In the last several years, there has been considerable effort made by publications to enforce reproducibility of the research they publish. In short, if a reader is unable to reproduce the mathematical results of a paper, where is the rigor of the review process or the power of the conclusion? Although not all technical authors are guilty of modifying data or manipulating results, there is a history of accusations pertaining to the fixing of data or doctoring the results for publication or commercial purposes.

A recent and notable addition to reproducibility, at least where R is concerned, is in the use of the “R-markdown” file. Markdown is a formatting language that aims to provide simple mechanisms to turn relatively simple human-readable text into many different formats, including HTML, DOCX, LaTeX (and PDF), and EPUB. Though there are several implementations with various incompatibilities, in general they all have the same goal — simplifying a standardized output without having to deal with nuances, intricacies, and inconsistencies of professional formatting venues. (Just try to move multiple images and tables, numbered and with captions, between chapters in a Word document and you will quickly see my point. Likewise for looking through the forest of backslashes in LaTeX.)

The mention of “R-markdown” extends this by including actual code (R code, in this case) in the report document; when the document is “compiled” into the target format, the code is executed and the results included as well. Though this sounds like it might provide very little utility for the required overhead, imagine the copy/paste loop in which authors are caught when fixing code snippets: it is very common for test results to be updated but not the code that generated them, an obstacle with which teachers and article reviewers must often deal.

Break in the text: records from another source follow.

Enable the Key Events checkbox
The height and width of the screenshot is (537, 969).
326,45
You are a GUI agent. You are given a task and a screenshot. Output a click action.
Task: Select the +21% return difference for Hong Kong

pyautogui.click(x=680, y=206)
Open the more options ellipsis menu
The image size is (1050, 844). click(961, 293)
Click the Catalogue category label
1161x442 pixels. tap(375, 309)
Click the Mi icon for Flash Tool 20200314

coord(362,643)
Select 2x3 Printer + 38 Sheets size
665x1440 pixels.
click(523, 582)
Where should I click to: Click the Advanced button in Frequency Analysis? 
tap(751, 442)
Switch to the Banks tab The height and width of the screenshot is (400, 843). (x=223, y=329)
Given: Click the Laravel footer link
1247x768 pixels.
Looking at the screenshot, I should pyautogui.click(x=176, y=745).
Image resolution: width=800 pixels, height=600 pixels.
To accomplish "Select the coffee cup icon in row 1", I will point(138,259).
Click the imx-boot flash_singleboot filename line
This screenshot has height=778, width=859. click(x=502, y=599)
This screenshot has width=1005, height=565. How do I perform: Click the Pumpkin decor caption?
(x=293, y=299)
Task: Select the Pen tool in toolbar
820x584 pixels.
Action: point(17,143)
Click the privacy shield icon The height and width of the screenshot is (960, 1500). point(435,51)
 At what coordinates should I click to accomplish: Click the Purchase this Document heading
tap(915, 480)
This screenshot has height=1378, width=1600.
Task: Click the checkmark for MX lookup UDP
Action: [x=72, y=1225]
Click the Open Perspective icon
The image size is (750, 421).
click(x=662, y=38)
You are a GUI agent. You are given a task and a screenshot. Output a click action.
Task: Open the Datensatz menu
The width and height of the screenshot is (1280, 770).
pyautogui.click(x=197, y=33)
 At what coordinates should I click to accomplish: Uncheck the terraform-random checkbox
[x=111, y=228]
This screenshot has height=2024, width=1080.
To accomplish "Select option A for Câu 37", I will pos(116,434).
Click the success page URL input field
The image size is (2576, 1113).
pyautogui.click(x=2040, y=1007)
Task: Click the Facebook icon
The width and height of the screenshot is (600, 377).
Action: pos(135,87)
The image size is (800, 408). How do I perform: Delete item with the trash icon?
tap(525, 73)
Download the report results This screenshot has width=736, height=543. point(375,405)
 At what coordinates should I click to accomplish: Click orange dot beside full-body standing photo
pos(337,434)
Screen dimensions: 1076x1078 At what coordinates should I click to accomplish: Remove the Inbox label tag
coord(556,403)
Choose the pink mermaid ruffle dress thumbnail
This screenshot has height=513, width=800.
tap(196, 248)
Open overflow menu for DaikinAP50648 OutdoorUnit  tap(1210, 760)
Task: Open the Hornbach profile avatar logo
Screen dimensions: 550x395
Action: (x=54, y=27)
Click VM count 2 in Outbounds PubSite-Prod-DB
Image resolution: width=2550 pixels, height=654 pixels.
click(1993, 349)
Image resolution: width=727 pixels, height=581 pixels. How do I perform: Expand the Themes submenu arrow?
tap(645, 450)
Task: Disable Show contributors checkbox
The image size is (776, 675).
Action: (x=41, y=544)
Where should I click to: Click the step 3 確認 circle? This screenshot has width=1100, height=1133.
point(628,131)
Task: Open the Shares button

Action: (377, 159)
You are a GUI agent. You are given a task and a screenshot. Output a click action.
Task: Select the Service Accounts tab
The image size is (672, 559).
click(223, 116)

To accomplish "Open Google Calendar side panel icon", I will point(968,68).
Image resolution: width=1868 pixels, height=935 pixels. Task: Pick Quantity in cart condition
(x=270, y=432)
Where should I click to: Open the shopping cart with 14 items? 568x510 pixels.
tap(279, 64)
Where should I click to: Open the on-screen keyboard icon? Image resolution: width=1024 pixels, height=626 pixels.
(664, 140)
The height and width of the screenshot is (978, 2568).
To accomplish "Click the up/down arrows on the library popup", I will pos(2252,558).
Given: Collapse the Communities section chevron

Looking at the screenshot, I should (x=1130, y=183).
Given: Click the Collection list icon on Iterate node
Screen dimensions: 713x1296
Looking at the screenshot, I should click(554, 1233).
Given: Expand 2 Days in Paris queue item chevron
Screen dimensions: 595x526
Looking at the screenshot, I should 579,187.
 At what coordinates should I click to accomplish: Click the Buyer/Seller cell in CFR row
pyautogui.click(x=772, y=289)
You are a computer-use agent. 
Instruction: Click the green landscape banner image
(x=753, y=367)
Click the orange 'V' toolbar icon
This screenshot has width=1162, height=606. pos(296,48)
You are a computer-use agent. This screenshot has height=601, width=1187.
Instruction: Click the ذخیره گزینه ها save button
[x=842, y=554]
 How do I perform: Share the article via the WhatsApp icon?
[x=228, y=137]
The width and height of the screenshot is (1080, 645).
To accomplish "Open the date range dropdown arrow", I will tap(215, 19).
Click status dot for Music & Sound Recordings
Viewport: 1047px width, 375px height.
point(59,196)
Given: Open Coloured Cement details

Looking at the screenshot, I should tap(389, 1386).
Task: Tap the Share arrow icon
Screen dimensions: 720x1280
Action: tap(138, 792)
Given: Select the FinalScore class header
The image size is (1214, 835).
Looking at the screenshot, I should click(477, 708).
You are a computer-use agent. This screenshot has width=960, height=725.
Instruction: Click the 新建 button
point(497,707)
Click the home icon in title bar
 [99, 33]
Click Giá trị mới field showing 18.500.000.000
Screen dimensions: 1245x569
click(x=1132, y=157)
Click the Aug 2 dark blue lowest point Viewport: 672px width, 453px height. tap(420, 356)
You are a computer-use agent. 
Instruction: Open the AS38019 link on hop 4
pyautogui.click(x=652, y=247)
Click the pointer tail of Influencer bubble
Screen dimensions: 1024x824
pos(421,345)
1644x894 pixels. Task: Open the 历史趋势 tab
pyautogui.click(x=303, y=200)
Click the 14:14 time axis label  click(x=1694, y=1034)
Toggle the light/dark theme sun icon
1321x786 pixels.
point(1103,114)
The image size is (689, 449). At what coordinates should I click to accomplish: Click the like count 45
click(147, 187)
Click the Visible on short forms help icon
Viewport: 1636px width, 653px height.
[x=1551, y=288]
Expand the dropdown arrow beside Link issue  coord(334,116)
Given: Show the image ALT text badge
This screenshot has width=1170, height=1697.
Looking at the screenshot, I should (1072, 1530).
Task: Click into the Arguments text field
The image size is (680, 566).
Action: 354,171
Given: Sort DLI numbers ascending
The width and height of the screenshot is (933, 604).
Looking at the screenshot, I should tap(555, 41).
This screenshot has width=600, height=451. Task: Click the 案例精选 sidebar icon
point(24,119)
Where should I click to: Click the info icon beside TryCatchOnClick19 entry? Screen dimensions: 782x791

I’ve been participating in a discussion recently where the author needs to reproduce arbitrary cycles within a loop. His `n`

(the number of simulations) is on the order of `1e7`

which can quickly over-power even well-equipped computers. Because of the computation time as well as his need to re-execute arbitrary loops within the whole shebang, he chooses to save the state during each loop.

Much of the discussion (both within his post and in related articles/blogs) orbits around the lack of scientific cleanliness by forcing specific sequences of randomness. For instance, when dealing with uncertainty, if we use known/predictable sequences of random numbers then the process is arguably not purely stochastic (random). In fact, it is certainly possible to hand-pick a seed to the pseudo-random number generator (PRNG) such that the process provides the results we want. At best, this intentional bias provides false insight to the problem, and is likely scientifically impure and even ethically questionable.

However, the author’s intent was not to use predictable sequences of random numbers; it was merely to be able to go back in time to be able to reproduce the random numbers in that cycle of the loop, in order to dive deeper in the analysis. His method actually does not *set* any PRNG seeds until he needs to reproduce an iteration, so it is theoretically a more robust method (even if his R implementation is discouraged for technical reasons). I made recommendations that comply with R’s recommendations while still providing the analytical purity of pseudo-random numbers and accommodating the author’s need to “go back in time.” The more I think about this discussion, the more I feel I need to revise my own efforts in *Reproducible Reporting* (specifically in R or similar languages).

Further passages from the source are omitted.